◆ **Dataset content**
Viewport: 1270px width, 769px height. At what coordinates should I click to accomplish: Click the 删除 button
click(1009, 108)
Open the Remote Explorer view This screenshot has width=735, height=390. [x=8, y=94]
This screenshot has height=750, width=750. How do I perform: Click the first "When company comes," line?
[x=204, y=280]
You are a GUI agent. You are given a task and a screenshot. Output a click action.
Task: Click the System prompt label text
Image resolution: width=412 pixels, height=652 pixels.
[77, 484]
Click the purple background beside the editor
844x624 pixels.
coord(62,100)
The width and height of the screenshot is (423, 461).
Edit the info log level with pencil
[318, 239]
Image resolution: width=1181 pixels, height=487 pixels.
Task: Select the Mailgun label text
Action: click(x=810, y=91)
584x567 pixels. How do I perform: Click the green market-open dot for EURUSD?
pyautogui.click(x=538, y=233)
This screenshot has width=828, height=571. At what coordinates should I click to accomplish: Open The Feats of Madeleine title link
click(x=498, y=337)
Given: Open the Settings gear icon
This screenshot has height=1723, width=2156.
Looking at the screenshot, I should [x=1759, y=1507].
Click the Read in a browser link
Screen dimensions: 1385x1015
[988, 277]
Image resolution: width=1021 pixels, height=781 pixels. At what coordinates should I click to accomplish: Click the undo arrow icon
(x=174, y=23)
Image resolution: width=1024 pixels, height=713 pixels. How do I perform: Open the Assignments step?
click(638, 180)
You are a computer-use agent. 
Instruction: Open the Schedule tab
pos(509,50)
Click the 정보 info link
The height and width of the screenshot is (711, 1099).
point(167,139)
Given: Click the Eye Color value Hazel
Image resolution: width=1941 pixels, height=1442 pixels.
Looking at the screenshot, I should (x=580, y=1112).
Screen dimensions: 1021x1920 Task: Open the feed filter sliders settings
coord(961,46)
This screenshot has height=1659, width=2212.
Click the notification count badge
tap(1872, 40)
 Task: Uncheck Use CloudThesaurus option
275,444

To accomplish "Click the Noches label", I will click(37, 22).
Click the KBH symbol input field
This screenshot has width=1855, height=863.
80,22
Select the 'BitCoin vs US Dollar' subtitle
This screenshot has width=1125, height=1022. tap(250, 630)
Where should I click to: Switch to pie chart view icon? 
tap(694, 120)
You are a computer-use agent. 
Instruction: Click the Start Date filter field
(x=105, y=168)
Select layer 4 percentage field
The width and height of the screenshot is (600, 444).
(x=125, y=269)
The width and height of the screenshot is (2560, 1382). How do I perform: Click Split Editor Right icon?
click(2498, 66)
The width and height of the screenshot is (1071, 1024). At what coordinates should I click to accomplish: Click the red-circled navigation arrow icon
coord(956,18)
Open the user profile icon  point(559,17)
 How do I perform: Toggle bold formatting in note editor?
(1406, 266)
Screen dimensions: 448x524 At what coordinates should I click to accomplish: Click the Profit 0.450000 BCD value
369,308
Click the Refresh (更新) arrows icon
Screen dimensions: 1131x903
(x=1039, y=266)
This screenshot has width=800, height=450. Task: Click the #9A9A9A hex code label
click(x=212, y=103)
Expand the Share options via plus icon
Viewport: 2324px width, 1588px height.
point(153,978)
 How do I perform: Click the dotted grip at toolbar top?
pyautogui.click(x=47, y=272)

◆ **Exercise prompt**
Please duplicate the rows starting at "The width and height of the screenshot is (423, 461)." and ending at "Action: click(x=810, y=91)", copying each one exactly.

◆ **Output below**
The width and height of the screenshot is (423, 461).
Edit the info log level with pencil
[318, 239]
Image resolution: width=1181 pixels, height=487 pixels.
Task: Select the Mailgun label text
Action: click(x=810, y=91)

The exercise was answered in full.